结合以往研究，对核心差异基因进行分析，GRB7基因编码一个多域信号转导分子，是HER-2扩增子核心的一部分，GRB7通常与HER-2共扩增和过度表达，在体外和体内对曲妥珠单抗和拉帕替尼的HER-2阳性乳腺癌细胞的生长中起着重要作用[10]. H2AFY基因参与了RNA聚合酶Ⅰ启动子的转录调控，同时它也是Plcy1的下游靶点，参与了乳腺癌的肺转移形成[11].目前，LYPLA1在乳腺癌中的生物学机制尚不清楚，但经证实，shRNA通过抑制LYPLA1在体外的表达，可产生抑制NSCLC细胞增殖、迁移和侵袭的效果[12]. MAL2是MAL蛋白脂质家族的一员，在细胞转化中起着重要作用，实验研究表明，MAL2可以调节EMT，抑制MAL2的表达，可降低乳腺癌细胞株增殖、迁移和侵袭[13].

NEUROD2拷贝数增加与高肿瘤分级、高核分裂计数和5年生存率下降有关，并且NEUROD2拷贝数增加是独立的预后因素[14]. ATAD2B属于高度进化保守的蛋白质家族，微阵列分析和免疫组化分析均显示胶质母细胞瘤和少突胶质瘤中ATAD2B有显著的表达，乳腺癌免疫染色强烈，因此，ATAD2B可能在肿瘤发展中起作用[15]. PGAP3作为糖基磷脂酰肌醇(GPI)特异性磷脂酶的一员，调节糖基磷脂酰肌醇锚区的脂质重塑[16]，在乳腺癌样本中检测出PGAP3和ERBB2位点特异性扩增，鉴于ERBB2是一种大家所熟知的参与乳腺癌的基因，所以PGAP3的拷贝数变异很可能参与乳腺癌的形成[17]，STARD3与ERBB2位于同一基因座[18]，它的过度表达会有助于增加乳腺癌细胞的增殖、迁移和侵袭[19].还有一些基因，在目前的研究中并未显示与乳腺癌有直接联系，但是已经确定与其他癌症具有一定联系，可以进一步研究它们与乳腺癌的预后价值.例如：MRPL13是一种线粒体核糖体蛋白，MRPL13的丢失会导致线粒体DNA的丢失[20]，并最终导致线粒体编码蛋白的能力丧失，在一项研究中，降低肝癌中MRPL13的表达是调节线粒体核糖体和氧化磷酸化缺乏的关键因素，氧磷缺乏可调节肝癌细胞的侵袭性活性[21]. PSMD3是RNA聚合酶的一个亚单位[22]，可以诱导cox2、s100a4/fsp-1和波形蛋白基因在肾脏中的表达，这有助于糖尿病介导的染色质转换，并促进糖尿病肾脏的转录变化[23].
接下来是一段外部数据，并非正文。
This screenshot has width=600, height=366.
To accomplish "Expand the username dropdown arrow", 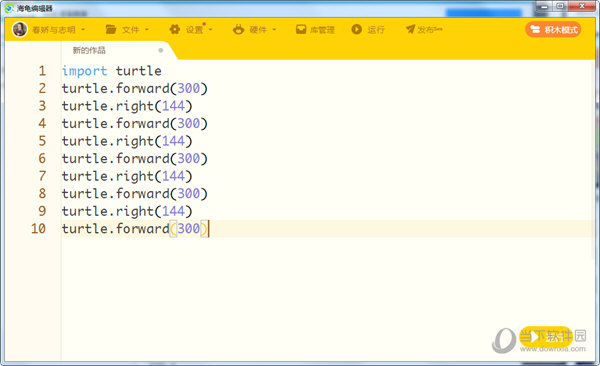I will 83,29.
通过对GRB7、H2AFY等筛选出的差异表达基因进行生存分析和功能富集分析，并结合以往的研究成果可以看出，通过对乳腺癌拷贝数与基因表达差异分析所得到的核心差异基因具有较高的研究价值.通过结合乳腺癌拷贝数和基因表达两方面的特征，以蛋白质互作网络为基础，进而筛选乳腺癌核心差异基因，相对于单一特征的筛选，结果更为准确.针对筛选出的核心基因，进行GO富集分析和生存分析，在验证其准确性的同时阐述其研究价值.本方法在分子层面进行乳腺癌基因的预测，增加了治疗的可靠性，提高了患者的治疗效率，对于乳腺癌在日后发生、发展过程中的预测、治疗和预后提供了更好的保障, 并为更多的研究人员对于分子层面进行癌症相关分析工作提供了新的诊疗思路.